Marcel Raymond

Par delà les eaux sombres

Suisse   1975

Genre de texte
témoignage

Texte témoin
Lausanne : Éditions L’Age d’homme, 1975, p. 33.




Rêve dans un hôpital

Un langage inconnu

Cette fois encore, il faisait nuit. Mais étais-je présent ? Etais-je moi ? Ma conscience était devenue un voile, un témoin évanescent privé d’identité. La toute présence était dévolue à Raymonde Vincent (mais était-ce elle ?). Elle parlait, elle parlait avec une volubilité incroyable.
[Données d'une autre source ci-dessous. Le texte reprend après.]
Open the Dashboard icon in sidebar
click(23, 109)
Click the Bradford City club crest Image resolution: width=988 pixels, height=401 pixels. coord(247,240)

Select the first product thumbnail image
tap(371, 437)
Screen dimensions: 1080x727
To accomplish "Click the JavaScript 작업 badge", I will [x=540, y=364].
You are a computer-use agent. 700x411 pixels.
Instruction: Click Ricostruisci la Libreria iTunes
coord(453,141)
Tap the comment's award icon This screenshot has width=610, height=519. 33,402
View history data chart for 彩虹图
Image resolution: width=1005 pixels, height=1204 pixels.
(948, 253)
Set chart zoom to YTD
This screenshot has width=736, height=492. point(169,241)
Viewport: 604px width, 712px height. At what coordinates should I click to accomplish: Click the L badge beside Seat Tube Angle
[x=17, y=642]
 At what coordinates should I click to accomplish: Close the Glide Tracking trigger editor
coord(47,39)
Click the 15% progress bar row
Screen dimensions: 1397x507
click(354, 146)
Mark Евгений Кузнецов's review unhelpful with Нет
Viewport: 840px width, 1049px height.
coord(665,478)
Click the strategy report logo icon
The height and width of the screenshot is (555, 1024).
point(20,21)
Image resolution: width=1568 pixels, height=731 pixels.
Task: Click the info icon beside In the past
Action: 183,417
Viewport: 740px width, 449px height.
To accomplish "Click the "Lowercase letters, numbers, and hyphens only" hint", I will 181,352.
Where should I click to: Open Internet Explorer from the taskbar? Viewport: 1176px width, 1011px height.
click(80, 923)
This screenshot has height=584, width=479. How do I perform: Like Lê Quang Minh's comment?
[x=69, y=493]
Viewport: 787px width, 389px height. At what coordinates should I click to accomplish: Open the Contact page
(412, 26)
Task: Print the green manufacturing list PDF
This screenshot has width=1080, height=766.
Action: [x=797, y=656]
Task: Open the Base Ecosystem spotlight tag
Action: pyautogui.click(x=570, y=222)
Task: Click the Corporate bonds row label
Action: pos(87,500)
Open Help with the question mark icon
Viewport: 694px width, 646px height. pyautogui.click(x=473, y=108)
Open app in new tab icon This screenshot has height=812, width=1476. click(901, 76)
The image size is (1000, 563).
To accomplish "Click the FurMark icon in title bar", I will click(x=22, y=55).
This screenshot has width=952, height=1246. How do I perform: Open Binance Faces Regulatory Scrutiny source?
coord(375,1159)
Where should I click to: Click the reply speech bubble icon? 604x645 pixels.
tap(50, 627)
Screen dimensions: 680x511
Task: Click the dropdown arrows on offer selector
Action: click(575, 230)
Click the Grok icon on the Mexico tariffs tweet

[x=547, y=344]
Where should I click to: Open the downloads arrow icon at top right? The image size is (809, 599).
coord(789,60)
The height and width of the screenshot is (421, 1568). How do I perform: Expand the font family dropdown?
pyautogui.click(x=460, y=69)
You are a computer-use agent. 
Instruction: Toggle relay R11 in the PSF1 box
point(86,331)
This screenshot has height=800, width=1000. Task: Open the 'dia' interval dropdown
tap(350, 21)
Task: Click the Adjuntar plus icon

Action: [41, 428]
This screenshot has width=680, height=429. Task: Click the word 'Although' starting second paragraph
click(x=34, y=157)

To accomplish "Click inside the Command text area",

C’est une diatribe qu’elle proférait, à l’adresse de la comtesse Keyserling, pour réfuter ce qu’avait publié le comte sur la mentalité des peuples. Mais peut-être obéissait-elle aux ordres de Béguin. La comtesse n’apparut qu’un instant, pour acquiescer craintivement. J’aimerais tant savoir si ce langage qui m’arrivait sans une hésitation, sans une bavure, comme l’équivalent d’une écriture automatique, et qui avait pour moi un sens, mais que je n’ai pu retenir, n’était qu’un leurre, une sorte d’illusoire phosphorescence, ou si une zone profonde de mon psychisme (mais encore une fois s’agissait-il de moi ?) était en travail, et « raisonnait » à sa manière, vertigineusement, en quelque sorte à mon insu. Plus tard dans la nuit, je fus réveillé par les paroles un peu pressantes et par les rires de deux jeunes gens d’une vingtaine d’années, qui occupaient la chambre voisine de la mienne, et qui venaient pour la première fois de caresser des femmes. De ce qu’ils disaient, je ne saisissais pas le détail, mais seulement l’accent effarouché et impudique de la découverte.